Adesina, a former Nigeria’s Minister for Agriculture made the remarks as the Distinguished Guest Speaker, at the USDA’s 94th Agriculture Outlook Forum in Virginia on Thursday, on the theme: ‘The Roots of Prosperity’. “For too long, Agriculture has been associated with what I call the three Ps – pain, penury, and poverty.
The fact though is that agriculture is a huge wealth-creating sector that is primed to unleash new economic opportunities that will lift hundreds of millions of people out of poverty,” said Adesina, who appealed to the US private sector to fundamentally change the way it views African agriculture. “Think about it, the size of the food and agriculture market in Africa will rise to $1 trillion by 2030.

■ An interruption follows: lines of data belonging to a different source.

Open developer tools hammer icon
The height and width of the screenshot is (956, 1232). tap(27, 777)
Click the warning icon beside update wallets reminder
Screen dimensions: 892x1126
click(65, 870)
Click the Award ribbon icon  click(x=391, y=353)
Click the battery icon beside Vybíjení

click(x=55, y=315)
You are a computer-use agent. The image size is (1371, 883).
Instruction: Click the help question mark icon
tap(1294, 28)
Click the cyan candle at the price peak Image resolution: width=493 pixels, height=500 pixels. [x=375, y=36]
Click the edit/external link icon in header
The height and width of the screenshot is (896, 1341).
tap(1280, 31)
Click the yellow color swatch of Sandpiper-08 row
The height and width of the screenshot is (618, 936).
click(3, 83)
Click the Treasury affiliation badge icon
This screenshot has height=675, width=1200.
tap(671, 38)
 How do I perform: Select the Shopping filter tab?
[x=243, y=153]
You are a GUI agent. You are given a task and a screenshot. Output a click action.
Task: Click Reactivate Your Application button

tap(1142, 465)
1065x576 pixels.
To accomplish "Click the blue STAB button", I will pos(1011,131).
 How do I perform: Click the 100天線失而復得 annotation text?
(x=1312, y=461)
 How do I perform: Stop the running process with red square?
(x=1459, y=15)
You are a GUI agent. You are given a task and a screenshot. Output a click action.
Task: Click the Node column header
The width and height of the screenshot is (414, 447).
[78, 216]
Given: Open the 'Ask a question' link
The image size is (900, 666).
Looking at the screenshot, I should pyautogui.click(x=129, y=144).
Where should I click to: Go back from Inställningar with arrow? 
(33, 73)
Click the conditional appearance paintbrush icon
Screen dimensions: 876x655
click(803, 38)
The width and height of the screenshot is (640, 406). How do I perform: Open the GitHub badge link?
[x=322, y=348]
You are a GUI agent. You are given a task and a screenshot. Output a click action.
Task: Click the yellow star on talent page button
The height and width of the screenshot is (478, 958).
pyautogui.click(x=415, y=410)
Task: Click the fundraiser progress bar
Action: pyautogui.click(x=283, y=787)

This is the time for US agri-businesses to invest in Africa,” he said. ‘’And for good reason: Think of a continent where McKinsey projects household consumption is expected to reach nearly $2.1trn and business-to-business expenditure will reach $3.5 trn by 2025.
Think of a continent brimming with 840 million youth, the youngest population in the world, by 2050.” “As the nation that first inspired me and then welcomed me with open arms, permit me to say that I am here to seek a partnership with America: a genuine partnership to help transform agriculture in Africa, and by so doing unlock the full potential of agriculture in Africa, unleash the creation of wealth that will lift millions out of poverty in Africa, while creating wealth and jobs back home right here in America,” Adesina said.
At the Forum attended by the US Secretary of Agriculture, Sonny Perdue; Deputy Secretary of Agriculture, Stephen Censky; President of the World Food Prize Foundation, Kenneth Quinn; Chief Economist of the U.S. Department of Agriculture (USDA), Robert Johansson; Deputy Chief Economist, Warren Preston; and several top level government officials and private sector operators, Adesina announced that the African Development Bank is spearheading a number of transformative business and agricultural initiatives.
He said, “We are launching the Africa Investment Forum, as a 100% transactional platform, to leverage global pension funds and other institutional investors to invest in Africa in Johannesburg, South Africa from November 7-9.” “The African Development Bank is also pioneering the establishment of Staple Crop Processing Zones in 10 African countries, that are expected to transform rural economies into zones of economic prosperity and save African economies billions of dollars in much needed foreign reserves”.
Acording to him, “We must now turn the rural areas from zones of economic misery to zones of economic prosperity. This requires a total transformation of the agriculture sector. “At the core of this must be rapid agricultural industrialization.
We must not just focus on primary production but on the development of agricultural value chains,” the 2017 World Food Prize Laureate added. “That way, Africa will turn from being at the bottom to the top of global value chains.”He said.